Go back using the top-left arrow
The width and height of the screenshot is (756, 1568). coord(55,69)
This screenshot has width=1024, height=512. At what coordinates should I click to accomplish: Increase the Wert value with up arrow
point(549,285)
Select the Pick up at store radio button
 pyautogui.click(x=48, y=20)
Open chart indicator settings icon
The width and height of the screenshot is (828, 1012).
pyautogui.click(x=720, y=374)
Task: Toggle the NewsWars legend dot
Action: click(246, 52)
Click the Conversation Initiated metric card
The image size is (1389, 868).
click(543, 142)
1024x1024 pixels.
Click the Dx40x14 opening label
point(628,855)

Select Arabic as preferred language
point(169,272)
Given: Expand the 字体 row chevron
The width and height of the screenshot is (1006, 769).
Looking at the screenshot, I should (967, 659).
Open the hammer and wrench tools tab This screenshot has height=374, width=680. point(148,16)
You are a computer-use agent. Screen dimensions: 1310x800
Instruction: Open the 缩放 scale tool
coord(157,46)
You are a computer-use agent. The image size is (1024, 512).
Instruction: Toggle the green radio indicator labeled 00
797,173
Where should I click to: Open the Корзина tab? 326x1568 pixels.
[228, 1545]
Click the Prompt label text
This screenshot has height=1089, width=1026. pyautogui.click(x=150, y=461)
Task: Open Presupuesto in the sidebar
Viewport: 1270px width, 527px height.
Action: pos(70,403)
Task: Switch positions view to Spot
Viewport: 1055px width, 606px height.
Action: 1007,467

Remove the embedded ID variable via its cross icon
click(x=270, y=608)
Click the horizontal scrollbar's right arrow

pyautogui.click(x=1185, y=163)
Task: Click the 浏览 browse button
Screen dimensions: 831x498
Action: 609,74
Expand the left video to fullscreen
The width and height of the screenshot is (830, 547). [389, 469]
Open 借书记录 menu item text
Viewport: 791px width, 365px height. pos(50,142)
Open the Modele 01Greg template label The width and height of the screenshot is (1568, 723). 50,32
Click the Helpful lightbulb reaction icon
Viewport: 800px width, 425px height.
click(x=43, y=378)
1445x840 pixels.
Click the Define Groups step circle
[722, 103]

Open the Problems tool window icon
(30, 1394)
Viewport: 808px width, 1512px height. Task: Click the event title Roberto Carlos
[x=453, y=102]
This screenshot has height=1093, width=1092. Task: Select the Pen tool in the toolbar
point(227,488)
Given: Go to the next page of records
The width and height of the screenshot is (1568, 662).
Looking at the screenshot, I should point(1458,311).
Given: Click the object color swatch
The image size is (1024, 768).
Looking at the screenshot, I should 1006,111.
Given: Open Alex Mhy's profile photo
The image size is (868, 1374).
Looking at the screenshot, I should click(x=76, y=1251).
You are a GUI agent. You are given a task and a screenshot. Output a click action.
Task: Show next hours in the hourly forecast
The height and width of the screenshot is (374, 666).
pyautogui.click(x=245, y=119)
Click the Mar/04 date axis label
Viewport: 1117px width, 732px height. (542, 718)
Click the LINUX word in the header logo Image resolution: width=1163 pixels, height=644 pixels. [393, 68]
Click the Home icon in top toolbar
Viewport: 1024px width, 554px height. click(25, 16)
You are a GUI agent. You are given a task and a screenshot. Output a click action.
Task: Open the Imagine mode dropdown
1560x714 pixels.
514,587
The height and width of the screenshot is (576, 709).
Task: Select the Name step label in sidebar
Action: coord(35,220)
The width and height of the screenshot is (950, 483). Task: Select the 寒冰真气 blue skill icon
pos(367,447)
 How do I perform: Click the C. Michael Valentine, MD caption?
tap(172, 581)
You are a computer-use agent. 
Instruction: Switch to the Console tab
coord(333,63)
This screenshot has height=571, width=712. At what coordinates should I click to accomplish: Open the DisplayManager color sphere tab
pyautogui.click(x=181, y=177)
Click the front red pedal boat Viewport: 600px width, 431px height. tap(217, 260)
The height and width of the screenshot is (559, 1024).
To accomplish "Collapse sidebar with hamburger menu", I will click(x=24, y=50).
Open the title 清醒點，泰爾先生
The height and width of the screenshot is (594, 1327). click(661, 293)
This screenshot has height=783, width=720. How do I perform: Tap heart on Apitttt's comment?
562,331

****************

Brief →
Transcribe all of the data, keeping every line identical.

Task response →
Go back using the top-left arrow
The width and height of the screenshot is (756, 1568). coord(55,69)
This screenshot has width=1024, height=512. At what coordinates should I click to accomplish: Increase the Wert value with up arrow
point(549,285)
Select the Pick up at store radio button
 pyautogui.click(x=48, y=20)
Open chart indicator settings icon
The width and height of the screenshot is (828, 1012).
pyautogui.click(x=720, y=374)
Task: Toggle the NewsWars legend dot
Action: click(246, 52)
Click the Conversation Initiated metric card
The image size is (1389, 868).
click(543, 142)
1024x1024 pixels.
Click the Dx40x14 opening label
point(628,855)

Select Arabic as preferred language
point(169,272)
Given: Expand the 字体 row chevron
The width and height of the screenshot is (1006, 769).
Looking at the screenshot, I should (967, 659).
Open the hammer and wrench tools tab This screenshot has height=374, width=680. point(148,16)
You are a computer-use agent. Screen dimensions: 1310x800
Instruction: Open the 缩放 scale tool
coord(157,46)
You are a computer-use agent. The image size is (1024, 512).
Instruction: Toggle the green radio indicator labeled 00
797,173
Where should I click to: Open the Корзина tab? 326x1568 pixels.
[228, 1545]
Click the Prompt label text
This screenshot has height=1089, width=1026. pyautogui.click(x=150, y=461)
Task: Open Presupuesto in the sidebar
Viewport: 1270px width, 527px height.
Action: pos(70,403)
Task: Switch positions view to Spot
Viewport: 1055px width, 606px height.
Action: 1007,467

Remove the embedded ID variable via its cross icon
click(x=270, y=608)
Click the horizontal scrollbar's right arrow

pyautogui.click(x=1185, y=163)
Task: Click the 浏览 browse button
Screen dimensions: 831x498
Action: 609,74
Expand the left video to fullscreen
The width and height of the screenshot is (830, 547). [389, 469]
Open 借书记录 menu item text
Viewport: 791px width, 365px height. pos(50,142)
Open the Modele 01Greg template label The width and height of the screenshot is (1568, 723). 50,32
Click the Helpful lightbulb reaction icon
Viewport: 800px width, 425px height.
click(x=43, y=378)
1445x840 pixels.
Click the Define Groups step circle
[722, 103]

Open the Problems tool window icon
(30, 1394)
Viewport: 808px width, 1512px height. Task: Click the event title Roberto Carlos
[x=453, y=102]
This screenshot has height=1093, width=1092. Task: Select the Pen tool in the toolbar
point(227,488)
Given: Go to the next page of records
The width and height of the screenshot is (1568, 662).
Looking at the screenshot, I should point(1458,311).
Given: Click the object color swatch
The image size is (1024, 768).
Looking at the screenshot, I should 1006,111.
Given: Open Alex Mhy's profile photo
The image size is (868, 1374).
Looking at the screenshot, I should click(x=76, y=1251).
You are a GUI agent. You are given a task and a screenshot. Output a click action.
Task: Show next hours in the hourly forecast
The height and width of the screenshot is (374, 666).
pyautogui.click(x=245, y=119)
Click the Mar/04 date axis label
Viewport: 1117px width, 732px height. (542, 718)
Click the LINUX word in the header logo Image resolution: width=1163 pixels, height=644 pixels. [393, 68]
Click the Home icon in top toolbar
Viewport: 1024px width, 554px height. click(25, 16)
You are a GUI agent. You are given a task and a screenshot. Output a click action.
Task: Open the Imagine mode dropdown
1560x714 pixels.
514,587
The height and width of the screenshot is (576, 709).
Task: Select the Name step label in sidebar
Action: coord(35,220)
The width and height of the screenshot is (950, 483). Task: Select the 寒冰真气 blue skill icon
pos(367,447)
 How do I perform: Click the C. Michael Valentine, MD caption?
tap(172, 581)
You are a computer-use agent. 
Instruction: Switch to the Console tab
coord(333,63)
This screenshot has height=571, width=712. At what coordinates should I click to accomplish: Open the DisplayManager color sphere tab
pyautogui.click(x=181, y=177)
Click the front red pedal boat Viewport: 600px width, 431px height. tap(217, 260)
The height and width of the screenshot is (559, 1024).
To accomplish "Collapse sidebar with hamburger menu", I will click(x=24, y=50).
Open the title 清醒點，泰爾先生
The height and width of the screenshot is (594, 1327). click(661, 293)
This screenshot has height=783, width=720. How do I perform: Tap heart on Apitttt's comment?
562,331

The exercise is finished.